Tomosynthesis Imaging (Imaging in Medical Diagnosis and Therapy) 1st Edition
An innovative, three-dimensional x-ray imaging technique that enhances projection radiography by adding depth resolution, Tomosynthesis Imaging explores tomosynthesis, an emerging limited-angle tomographic imaging technology that is being considered for use in a range of clinical applications, and is currently being used for breast cancer screening and diagnosis. While conventional mammography has been very successful in reducing breast cancer mortality, it is not perfect. A major limitation of mammography is that the recorded image represents the superposition of complex three-dimensional structures in the breast onto a two-dimensional plane, making detection and diagnosis of breast cancer challenging.
Tomosynthesis produces quasi-three-dimensional images that can significantly enhance the visualization of important diagnostic features. This book highlights the flexibility of tomosynthesis systems for new clinical applications, and provides a detailed discussion of the tomosynthesis acquisition process and the impact of physical factors. It explores such topics as acquisition parameters, system components, modeling, image reconstruction algorithms, and system evaluation.
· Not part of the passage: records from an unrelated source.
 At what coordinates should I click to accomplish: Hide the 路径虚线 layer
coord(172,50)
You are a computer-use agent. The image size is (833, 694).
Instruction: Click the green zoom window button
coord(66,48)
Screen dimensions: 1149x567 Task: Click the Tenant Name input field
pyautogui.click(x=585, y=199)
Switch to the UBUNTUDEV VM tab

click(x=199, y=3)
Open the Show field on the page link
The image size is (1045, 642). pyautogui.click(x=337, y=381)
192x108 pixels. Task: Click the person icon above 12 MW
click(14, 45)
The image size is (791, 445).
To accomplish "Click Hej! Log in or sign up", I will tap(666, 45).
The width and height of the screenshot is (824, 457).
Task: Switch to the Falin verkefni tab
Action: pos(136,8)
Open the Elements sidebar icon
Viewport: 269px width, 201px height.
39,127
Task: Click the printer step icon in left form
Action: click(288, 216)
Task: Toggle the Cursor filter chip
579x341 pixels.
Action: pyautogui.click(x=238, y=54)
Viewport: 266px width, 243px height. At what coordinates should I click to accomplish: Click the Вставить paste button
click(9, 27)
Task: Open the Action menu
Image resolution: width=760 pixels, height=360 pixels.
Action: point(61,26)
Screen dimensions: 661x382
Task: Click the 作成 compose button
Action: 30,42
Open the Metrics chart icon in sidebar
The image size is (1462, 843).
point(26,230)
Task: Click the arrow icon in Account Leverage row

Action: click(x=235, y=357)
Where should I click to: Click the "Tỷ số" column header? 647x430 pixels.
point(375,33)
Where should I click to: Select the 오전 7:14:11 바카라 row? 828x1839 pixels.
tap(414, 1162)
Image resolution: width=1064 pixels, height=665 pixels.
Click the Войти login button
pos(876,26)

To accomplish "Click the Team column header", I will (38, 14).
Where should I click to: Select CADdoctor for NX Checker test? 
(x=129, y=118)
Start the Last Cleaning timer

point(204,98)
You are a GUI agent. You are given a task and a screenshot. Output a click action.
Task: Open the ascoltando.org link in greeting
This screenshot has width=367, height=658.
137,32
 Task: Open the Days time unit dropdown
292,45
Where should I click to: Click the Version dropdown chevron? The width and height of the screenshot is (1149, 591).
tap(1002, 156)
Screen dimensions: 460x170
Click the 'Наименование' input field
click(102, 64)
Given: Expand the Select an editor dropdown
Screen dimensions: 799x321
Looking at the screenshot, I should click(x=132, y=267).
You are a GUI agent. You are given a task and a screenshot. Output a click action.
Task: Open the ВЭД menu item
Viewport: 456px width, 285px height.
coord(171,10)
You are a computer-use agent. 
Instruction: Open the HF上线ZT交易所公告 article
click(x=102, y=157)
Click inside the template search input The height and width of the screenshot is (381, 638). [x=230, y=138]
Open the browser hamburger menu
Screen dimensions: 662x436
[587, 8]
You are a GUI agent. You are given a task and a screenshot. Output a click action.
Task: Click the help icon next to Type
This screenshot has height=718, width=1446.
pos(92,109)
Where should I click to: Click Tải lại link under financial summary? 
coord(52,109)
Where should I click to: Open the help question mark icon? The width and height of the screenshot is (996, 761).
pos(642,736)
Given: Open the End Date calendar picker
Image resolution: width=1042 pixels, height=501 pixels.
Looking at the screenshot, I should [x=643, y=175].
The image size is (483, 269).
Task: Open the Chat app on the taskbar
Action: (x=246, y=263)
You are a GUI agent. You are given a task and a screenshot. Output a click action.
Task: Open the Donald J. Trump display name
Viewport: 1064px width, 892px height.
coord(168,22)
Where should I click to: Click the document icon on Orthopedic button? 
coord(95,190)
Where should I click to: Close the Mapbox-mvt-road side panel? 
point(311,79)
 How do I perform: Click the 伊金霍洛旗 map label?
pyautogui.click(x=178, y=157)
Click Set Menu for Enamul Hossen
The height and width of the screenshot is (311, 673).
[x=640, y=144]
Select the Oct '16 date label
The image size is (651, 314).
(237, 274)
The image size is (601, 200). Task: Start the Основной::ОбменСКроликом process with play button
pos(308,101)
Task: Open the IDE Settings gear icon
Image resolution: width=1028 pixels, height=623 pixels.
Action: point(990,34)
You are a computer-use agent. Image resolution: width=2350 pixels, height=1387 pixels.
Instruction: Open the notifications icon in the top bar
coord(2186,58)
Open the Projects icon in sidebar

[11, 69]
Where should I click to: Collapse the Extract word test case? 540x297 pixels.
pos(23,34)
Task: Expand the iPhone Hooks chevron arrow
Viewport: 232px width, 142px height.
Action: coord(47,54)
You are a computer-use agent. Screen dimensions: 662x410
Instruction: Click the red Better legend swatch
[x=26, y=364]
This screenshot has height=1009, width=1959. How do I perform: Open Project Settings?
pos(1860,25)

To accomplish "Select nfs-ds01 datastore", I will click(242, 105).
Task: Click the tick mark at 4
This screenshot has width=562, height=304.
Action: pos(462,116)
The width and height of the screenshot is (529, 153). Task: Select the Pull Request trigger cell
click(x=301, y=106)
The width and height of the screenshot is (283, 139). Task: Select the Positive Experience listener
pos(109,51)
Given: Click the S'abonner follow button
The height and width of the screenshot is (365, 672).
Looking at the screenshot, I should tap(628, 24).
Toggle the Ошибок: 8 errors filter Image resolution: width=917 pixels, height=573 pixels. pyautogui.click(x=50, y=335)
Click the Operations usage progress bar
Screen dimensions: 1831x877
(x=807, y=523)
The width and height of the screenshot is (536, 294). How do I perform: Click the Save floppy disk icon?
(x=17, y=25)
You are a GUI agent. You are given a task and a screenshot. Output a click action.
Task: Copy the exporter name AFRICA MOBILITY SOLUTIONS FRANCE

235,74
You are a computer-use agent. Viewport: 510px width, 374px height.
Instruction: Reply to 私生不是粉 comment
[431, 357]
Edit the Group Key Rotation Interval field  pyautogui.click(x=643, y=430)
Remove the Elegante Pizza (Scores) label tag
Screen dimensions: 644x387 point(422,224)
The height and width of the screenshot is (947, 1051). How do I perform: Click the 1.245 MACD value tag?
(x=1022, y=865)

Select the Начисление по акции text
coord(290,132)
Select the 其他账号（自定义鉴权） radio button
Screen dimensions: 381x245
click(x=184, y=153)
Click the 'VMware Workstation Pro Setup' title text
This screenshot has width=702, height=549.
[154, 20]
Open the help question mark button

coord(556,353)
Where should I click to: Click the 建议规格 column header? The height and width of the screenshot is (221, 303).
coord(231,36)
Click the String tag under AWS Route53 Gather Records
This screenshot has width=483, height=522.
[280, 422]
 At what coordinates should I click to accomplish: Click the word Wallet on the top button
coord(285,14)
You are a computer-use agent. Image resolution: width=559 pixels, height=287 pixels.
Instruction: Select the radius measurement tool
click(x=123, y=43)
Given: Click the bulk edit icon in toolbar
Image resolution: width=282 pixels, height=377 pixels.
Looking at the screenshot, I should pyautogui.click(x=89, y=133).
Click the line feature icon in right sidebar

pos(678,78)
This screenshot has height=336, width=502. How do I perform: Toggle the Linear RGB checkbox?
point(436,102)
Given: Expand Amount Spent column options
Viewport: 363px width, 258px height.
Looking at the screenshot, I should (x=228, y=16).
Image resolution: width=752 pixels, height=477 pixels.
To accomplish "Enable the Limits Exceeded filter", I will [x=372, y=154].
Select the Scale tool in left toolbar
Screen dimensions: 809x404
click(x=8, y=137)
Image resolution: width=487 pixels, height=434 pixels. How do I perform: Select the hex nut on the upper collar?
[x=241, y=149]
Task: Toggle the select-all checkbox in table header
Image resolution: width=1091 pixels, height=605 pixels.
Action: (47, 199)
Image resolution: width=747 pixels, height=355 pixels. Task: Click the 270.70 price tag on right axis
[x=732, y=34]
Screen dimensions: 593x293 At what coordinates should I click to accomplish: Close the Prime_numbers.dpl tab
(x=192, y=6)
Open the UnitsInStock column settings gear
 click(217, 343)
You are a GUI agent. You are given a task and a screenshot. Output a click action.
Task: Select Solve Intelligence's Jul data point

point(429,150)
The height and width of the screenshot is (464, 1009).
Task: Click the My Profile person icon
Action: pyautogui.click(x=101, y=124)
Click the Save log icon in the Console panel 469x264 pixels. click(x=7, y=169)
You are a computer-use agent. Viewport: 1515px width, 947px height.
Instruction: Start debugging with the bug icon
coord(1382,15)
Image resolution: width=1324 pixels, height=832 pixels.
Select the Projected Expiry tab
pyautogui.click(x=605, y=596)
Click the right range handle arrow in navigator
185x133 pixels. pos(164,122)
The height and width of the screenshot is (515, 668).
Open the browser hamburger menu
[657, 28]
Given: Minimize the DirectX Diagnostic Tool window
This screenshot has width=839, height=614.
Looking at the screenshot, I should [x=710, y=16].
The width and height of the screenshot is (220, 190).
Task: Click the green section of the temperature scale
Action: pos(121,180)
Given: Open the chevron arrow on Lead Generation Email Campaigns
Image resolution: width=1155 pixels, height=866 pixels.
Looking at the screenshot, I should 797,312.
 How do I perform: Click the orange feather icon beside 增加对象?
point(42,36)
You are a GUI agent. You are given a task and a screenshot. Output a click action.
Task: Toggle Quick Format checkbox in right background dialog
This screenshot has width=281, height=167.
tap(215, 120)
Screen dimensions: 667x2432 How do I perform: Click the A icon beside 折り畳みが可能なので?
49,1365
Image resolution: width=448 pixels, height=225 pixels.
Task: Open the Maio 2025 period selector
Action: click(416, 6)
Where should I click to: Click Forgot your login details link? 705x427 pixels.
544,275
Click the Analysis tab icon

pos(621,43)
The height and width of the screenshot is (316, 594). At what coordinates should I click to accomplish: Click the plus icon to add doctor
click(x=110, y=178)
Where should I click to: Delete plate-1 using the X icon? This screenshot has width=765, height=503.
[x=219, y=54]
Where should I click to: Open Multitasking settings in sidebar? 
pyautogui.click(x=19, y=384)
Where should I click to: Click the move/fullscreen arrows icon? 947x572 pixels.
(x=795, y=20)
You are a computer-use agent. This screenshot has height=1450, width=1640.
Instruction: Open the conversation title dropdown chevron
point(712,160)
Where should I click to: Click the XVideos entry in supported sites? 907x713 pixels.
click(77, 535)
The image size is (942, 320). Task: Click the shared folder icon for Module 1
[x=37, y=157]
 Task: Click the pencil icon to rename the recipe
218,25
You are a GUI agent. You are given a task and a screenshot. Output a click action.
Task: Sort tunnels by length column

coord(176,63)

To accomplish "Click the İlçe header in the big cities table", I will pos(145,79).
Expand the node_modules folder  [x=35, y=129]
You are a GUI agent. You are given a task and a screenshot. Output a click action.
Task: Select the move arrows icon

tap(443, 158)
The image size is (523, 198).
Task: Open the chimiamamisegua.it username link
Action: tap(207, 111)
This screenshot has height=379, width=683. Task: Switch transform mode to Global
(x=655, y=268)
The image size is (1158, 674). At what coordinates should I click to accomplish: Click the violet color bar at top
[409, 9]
- Provides in-depth coverage of system design considerations, as well as image reconstruction strategies
- Describes the current state of clinical applications of tomosynthesis, including imaging of the breast and chest, as well as its use in radiotherapy
- Illustrates the merits of tomosynthesis imaging and its potential clinical applications in imaging of the breast and chest, as well as for radiation therapy
Divided into five sections, this text delves into the history and development of tomosynthesis. It introduces tomosynthesis imaging, discusses imaging system design considerations, and reviews image reconstruction algorithms that have been developed for tomosynthesis. It also describes system evaluation methodologies, emphasizes current clinical applications, and examines the future direction for tomosynthesis.